Mastiffman wrote:Where is everybody taking their readings? Right now I have a magnetic Rutland gauge on my Harman Mark II's stack about 12" above the stove, which is 1/2 way to the barometric damper.
It's 32 outside, and my 6" stack goes up maybe 6' before turning then 2' into a, 8X8" brick chimney that is probably about 30' tall.
The stove is burning good, approx. 3/4 full of pea, with 2-3" dancing blue flames over 80% orange coals. Circualting blower is off.

Moving the magnetic guage around, the temps are:
Side of stove near the top - 490
Stack 12" above stove - 280
Stack 12" above barometric damper - 155

The only ballpark numbers I could find online are from Hearth.com's Q&A where they say a coal stove at 450-475 degrees should have a stack temp of 225-250, but where do they take those readings?
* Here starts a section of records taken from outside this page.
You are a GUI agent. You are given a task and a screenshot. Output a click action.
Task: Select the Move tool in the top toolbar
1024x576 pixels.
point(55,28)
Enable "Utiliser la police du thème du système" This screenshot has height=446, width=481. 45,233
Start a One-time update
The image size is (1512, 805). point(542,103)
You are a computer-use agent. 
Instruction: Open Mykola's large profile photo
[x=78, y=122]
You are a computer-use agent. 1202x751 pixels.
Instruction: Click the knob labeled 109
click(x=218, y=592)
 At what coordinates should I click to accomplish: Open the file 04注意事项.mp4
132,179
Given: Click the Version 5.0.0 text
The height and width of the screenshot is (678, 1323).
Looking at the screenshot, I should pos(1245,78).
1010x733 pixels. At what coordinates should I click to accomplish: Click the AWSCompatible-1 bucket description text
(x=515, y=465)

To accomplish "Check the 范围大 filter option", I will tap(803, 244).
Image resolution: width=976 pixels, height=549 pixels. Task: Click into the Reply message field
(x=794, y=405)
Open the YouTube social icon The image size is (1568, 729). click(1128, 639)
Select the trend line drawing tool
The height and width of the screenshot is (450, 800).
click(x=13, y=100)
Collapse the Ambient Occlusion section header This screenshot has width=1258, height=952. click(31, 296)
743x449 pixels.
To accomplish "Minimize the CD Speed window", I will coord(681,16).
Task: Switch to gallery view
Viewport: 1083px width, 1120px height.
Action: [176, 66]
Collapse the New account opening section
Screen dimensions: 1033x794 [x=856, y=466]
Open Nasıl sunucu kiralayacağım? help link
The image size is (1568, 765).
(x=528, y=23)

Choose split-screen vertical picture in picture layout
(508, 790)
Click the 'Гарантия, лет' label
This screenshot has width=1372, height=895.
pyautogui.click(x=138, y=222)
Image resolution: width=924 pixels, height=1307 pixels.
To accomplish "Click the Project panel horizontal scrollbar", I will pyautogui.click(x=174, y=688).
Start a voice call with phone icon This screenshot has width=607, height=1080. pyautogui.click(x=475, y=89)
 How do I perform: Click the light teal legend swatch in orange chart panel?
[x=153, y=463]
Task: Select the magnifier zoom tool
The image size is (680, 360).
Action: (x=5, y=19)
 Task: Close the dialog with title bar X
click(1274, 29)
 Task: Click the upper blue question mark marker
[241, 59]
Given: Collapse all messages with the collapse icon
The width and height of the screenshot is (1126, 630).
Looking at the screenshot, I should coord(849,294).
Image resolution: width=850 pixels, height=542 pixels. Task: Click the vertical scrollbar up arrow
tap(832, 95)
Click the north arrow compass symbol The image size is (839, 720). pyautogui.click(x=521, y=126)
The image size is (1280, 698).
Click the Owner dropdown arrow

I think I'm probably running a little on the hot side, so I'm going to cut the air back 1/4 turn for now.

Any thoughts or suggestions?

Thanks,
Steve
My Harman is currently running at 225 degrees stack temp. The gauge is on the vertical pipe between the outlet and the tee where the baro is. My draft is running at -.06 WC, the chimney is about 30' tall, masonry, on the outside of the house. Draft vent is open 2 turns, stove 3/4 full of pea coal. At 1 turn it runs about 150 degrees. Before I installed the baro the pipe temps were much higher, the paint on pipes would start to smoke and I would get a combustion odor, I think the pipe connections expanded so much that the seams opened up a little.

29 degrees outside now.

Attachments

HARMAN 03-21 #2.JPG

You can just about see the thermometer on the front of the pipe.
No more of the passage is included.